Сэм вытаращил глаза.
– Ты хочешь зайти внутрь?
– Я уже заходил к ней сегодня.
– И что по этому поводу думает ее мамаша? Мне казалось, она никого не впускает – ни родственников, ни гостей.
Я пожал плечами, буравя взглядом землю.
– Я забрался по решетке и влез в окно. Кэтрин не позволила мне остаться, сразу выпроводила.
– Ух ты. Так вы с ней поговорили по душам?
Я сдвинул брови.
– Не совсем. Все оказалось примерно так, как ты и говорил. Кэтрин не хочет, чтобы из-за нее я пропускал веселье. Сама она ни разу не была на вечеринке. Очевидно, она считает вечеринки чем-то чудесным и удивительным.
Несколько старшеклассников стояли у костра и распевали какую-то песню, другие пили виски.
– Эллиотт, – сказала Татум, откидывая за спину намокшие волосы. – Не думала, что ты придешь.
– Я ненадолго, – ответил я, глядя на ребят у костра.
– Ты хотел выпить? Я подумала…
– Нет, спасибо. Мне нужно поговорить со Скотти, – заявил я и ушел, оставив Татум стоять рядом с Сэмом.
– Привет, – сказал я Скотти, хлопая его по плечу.
– А вот и именинник! – завопил тот. Литровая бутылка виски уже наполовину опустела. Скотти шатался, но весело скалился. – Хочешь глотнуть? Давайте выпьем! – он залпом осушил свой стакан.
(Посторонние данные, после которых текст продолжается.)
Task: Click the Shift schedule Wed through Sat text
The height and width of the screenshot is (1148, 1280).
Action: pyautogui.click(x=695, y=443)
– Нет уж, обойдусь, – ответил я.
Похоже, Скотти уже так разогрелся, что не чувствовал холода и стоял вдали от костра, а вот меня пробирала дрожь. Я попятился обратно к костру и натолкнулся на Круза Миллера – он держал за руку Минку.
– Смотри, куда прешь, Янгблад! – рявкнул Круз. Он был пьян, но не так сильно, как Скотти. Тот бросился между нами, словно боялся, что мы сейчас подеремся.
– Эй, эй, эй… Это же день рождения Эллиотта, – невнятно забормотал он. – Не цепляйся к нему в его же праздник.
– Где Кэтрин? – спросила Минка, самодовольно усмехаясь. – Неужели она не могла прийти? Ей что, нужно помыть туалеты или что-то в этом роде?